#### WHAT THE TASK REQUIRES:
Copy the study excerpt below in full, word for word.

#### TEXT SHOWN:
_ _ _ _
We performed this study 1) to determine the prevalence of community-associated extended spectrum beta-lactamase producing Enterobacteriaceae (ESBLPE) colonization and infection in New York City (NYC); 2) to determine the prevalence of newly-acquired ESBLPE during travel; 3) to look for similarilties in contemporaneous hospital-associated bloodstream ESBLPE and travel-associated ESBLPE.


Subjects were recruited from a travel medicine practice and consented to submit pre- and post-travel stools, which were assessed for the presence of ESBLPE. Pre-travel stools and stools submitted for culture were used to estimate the prevalence of community-associated ESBLPE. The prevalence of ESBLPE-associated urinary tract infections was calculated from available retrospective data. Hospital-associated ESBLPE were acquired from saved bloodstream isolates. All ESBLPE underwent multilocus sequence typing (MLST) and ESBL characterization.
_ _ _ _
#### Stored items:
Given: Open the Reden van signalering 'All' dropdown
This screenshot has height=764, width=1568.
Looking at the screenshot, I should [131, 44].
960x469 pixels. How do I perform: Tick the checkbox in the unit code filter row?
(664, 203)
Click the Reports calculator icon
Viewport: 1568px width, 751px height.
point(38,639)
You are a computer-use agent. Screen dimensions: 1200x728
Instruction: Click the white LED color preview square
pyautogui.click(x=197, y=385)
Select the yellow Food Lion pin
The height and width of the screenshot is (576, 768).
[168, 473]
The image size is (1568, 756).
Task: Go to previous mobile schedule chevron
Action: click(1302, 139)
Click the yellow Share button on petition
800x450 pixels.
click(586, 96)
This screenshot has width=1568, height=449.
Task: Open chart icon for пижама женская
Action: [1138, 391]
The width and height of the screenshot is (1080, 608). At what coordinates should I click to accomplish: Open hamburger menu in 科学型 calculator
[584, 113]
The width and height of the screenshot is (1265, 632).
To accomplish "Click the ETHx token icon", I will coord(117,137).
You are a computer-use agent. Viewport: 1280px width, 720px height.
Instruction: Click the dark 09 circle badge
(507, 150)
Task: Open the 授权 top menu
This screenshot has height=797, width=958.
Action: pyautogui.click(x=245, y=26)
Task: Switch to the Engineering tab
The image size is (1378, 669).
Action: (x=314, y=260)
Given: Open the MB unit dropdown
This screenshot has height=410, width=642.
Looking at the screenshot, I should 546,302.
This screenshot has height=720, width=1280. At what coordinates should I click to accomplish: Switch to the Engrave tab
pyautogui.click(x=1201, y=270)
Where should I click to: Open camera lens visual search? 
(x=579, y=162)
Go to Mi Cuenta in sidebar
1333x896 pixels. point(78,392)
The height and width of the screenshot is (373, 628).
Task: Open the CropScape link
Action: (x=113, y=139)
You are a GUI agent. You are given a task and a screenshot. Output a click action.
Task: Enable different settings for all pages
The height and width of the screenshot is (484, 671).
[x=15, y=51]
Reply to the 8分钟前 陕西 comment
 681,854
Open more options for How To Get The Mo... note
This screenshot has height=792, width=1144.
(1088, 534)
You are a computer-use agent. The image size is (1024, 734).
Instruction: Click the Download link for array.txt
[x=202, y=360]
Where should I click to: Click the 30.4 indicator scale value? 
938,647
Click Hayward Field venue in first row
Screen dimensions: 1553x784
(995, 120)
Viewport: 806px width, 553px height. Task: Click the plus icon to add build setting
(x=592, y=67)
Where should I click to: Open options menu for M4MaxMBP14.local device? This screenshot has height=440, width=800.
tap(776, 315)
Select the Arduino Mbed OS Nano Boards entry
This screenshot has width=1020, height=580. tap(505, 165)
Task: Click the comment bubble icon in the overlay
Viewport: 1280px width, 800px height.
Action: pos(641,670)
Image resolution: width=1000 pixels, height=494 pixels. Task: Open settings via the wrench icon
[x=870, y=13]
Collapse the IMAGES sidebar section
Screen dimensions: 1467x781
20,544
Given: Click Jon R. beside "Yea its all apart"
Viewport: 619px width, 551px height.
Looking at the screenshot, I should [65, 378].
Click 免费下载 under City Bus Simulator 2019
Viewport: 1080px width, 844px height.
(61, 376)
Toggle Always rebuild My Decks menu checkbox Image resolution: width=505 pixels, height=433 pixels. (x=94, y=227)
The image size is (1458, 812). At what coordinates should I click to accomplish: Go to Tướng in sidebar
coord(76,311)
_ _ _ _
#### WRITTEN RESPONSE:
We performed this study 1) to determine the prevalence of community-associated extended spectrum beta-lactamase producing Enterobacteriaceae (ESBLPE) colonization and infection in New York City (NYC); 2) to determine the prevalence of newly-acquired ESBLPE during travel; 3) to look for similarilties in contemporaneous hospital-associated bloodstream ESBLPE and travel-associated ESBLPE.


Subjects were recruited from a travel medicine practice and consented to submit pre- and post-travel stools, which were assessed for the presence of ESBLPE. Pre-travel stools and stools submitted for culture were used to estimate the prevalence of community-associated ESBLPE. The prevalence of ESBLPE-associated urinary tract infections was calculated from available retrospective data. Hospital-associated ESBLPE were acquired from saved bloodstream isolates. All ESBLPE underwent multilocus sequence typing (MLST) and ESBL characterization.